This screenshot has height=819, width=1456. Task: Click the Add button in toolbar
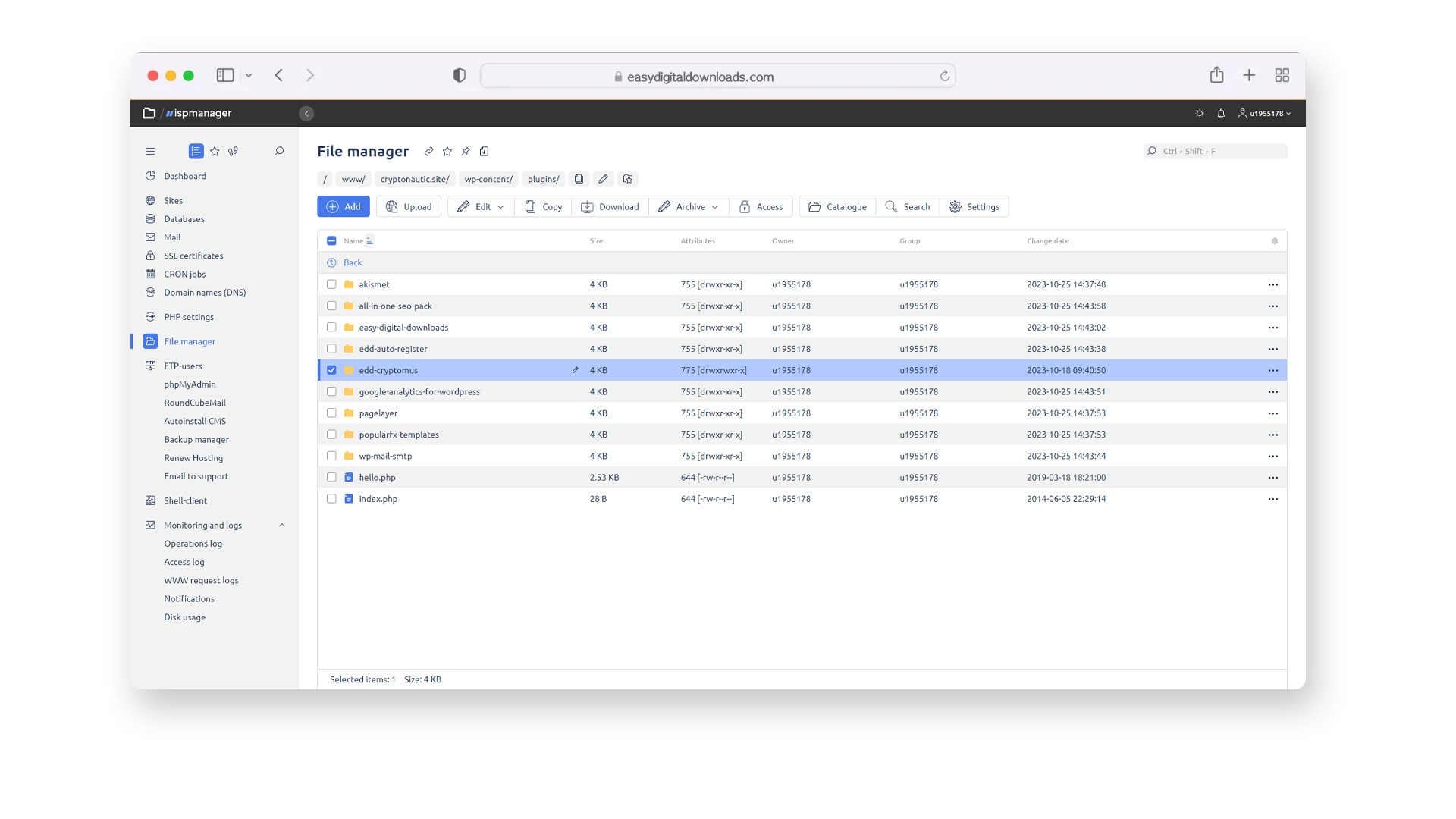pyautogui.click(x=343, y=206)
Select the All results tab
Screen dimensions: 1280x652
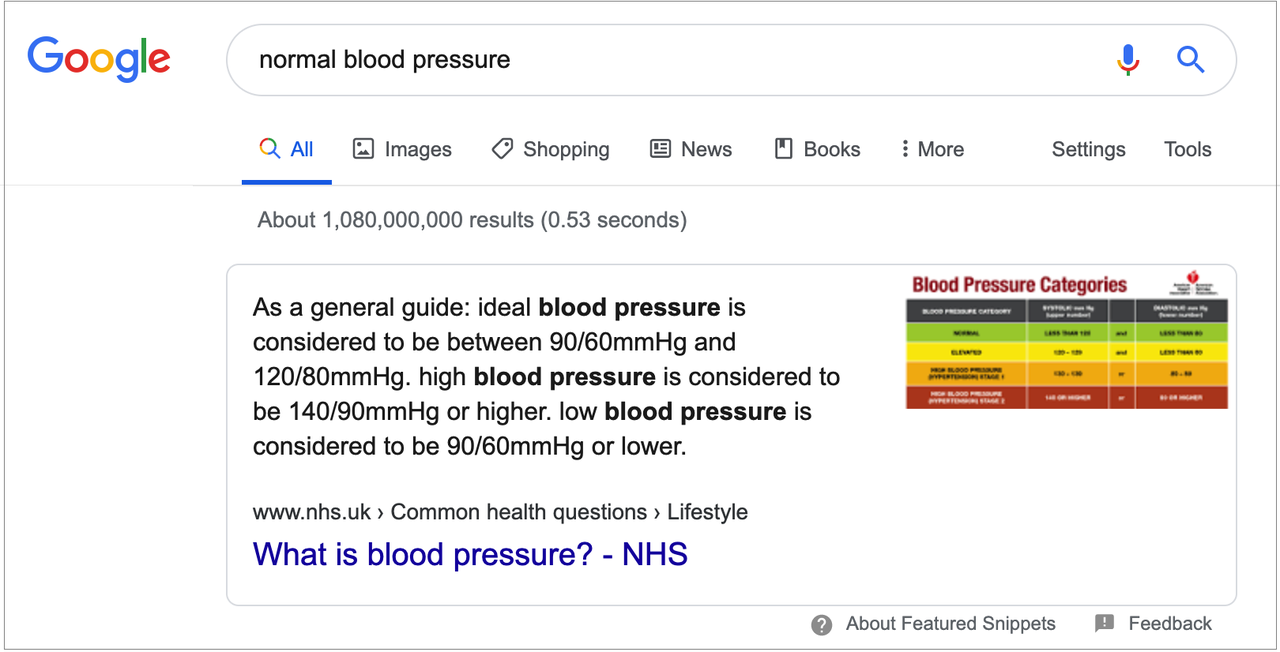[287, 149]
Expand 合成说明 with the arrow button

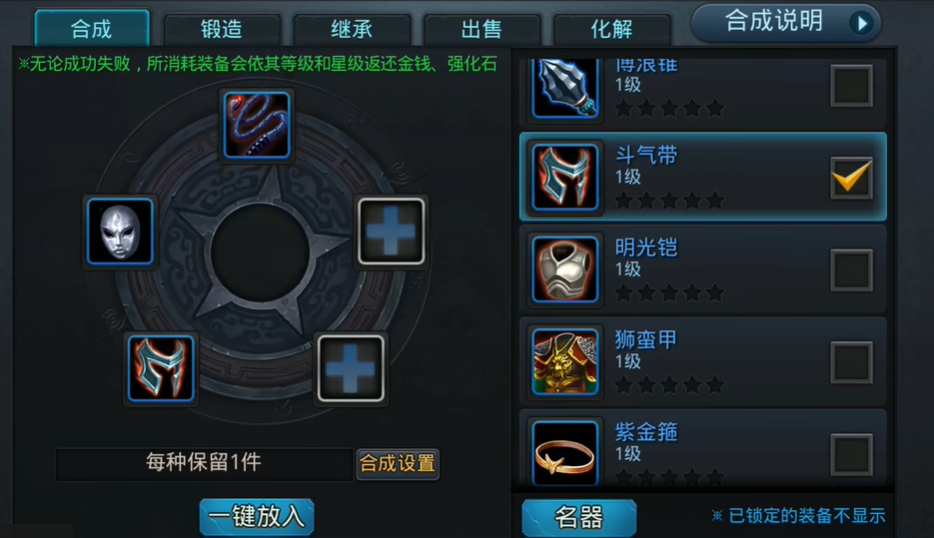861,23
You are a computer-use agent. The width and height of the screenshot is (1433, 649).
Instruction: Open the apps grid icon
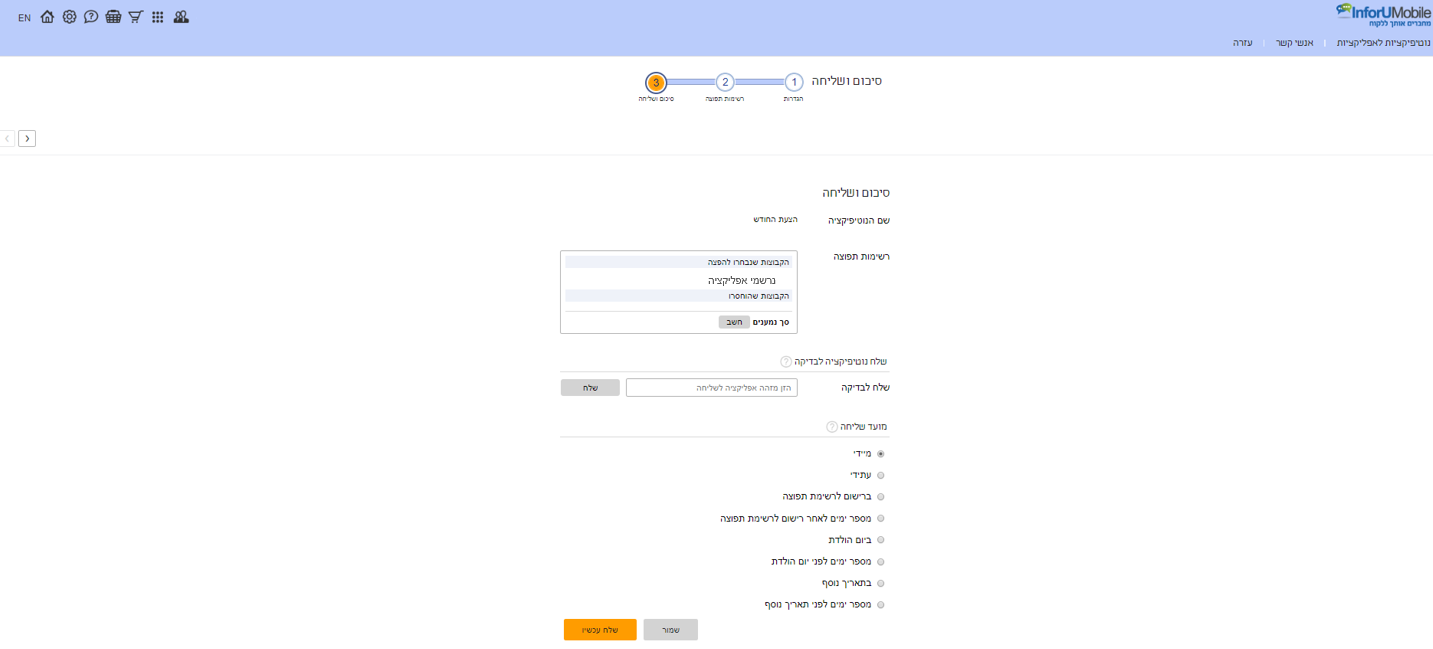tap(158, 17)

# # # # #

__Requirement__. Apart from the images, reproduce the listing exactly as it appears.

__Answer area__.
This screenshot has height=819, width=1456. Task: Click the Add button in toolbar
pyautogui.click(x=343, y=206)
Select the All results tab
Screen dimensions: 1280x652
[287, 149]
Expand 合成说明 with the arrow button

861,23
You are a computer-use agent. The width and height of the screenshot is (1433, 649).
Instruction: Open the apps grid icon
tap(158, 17)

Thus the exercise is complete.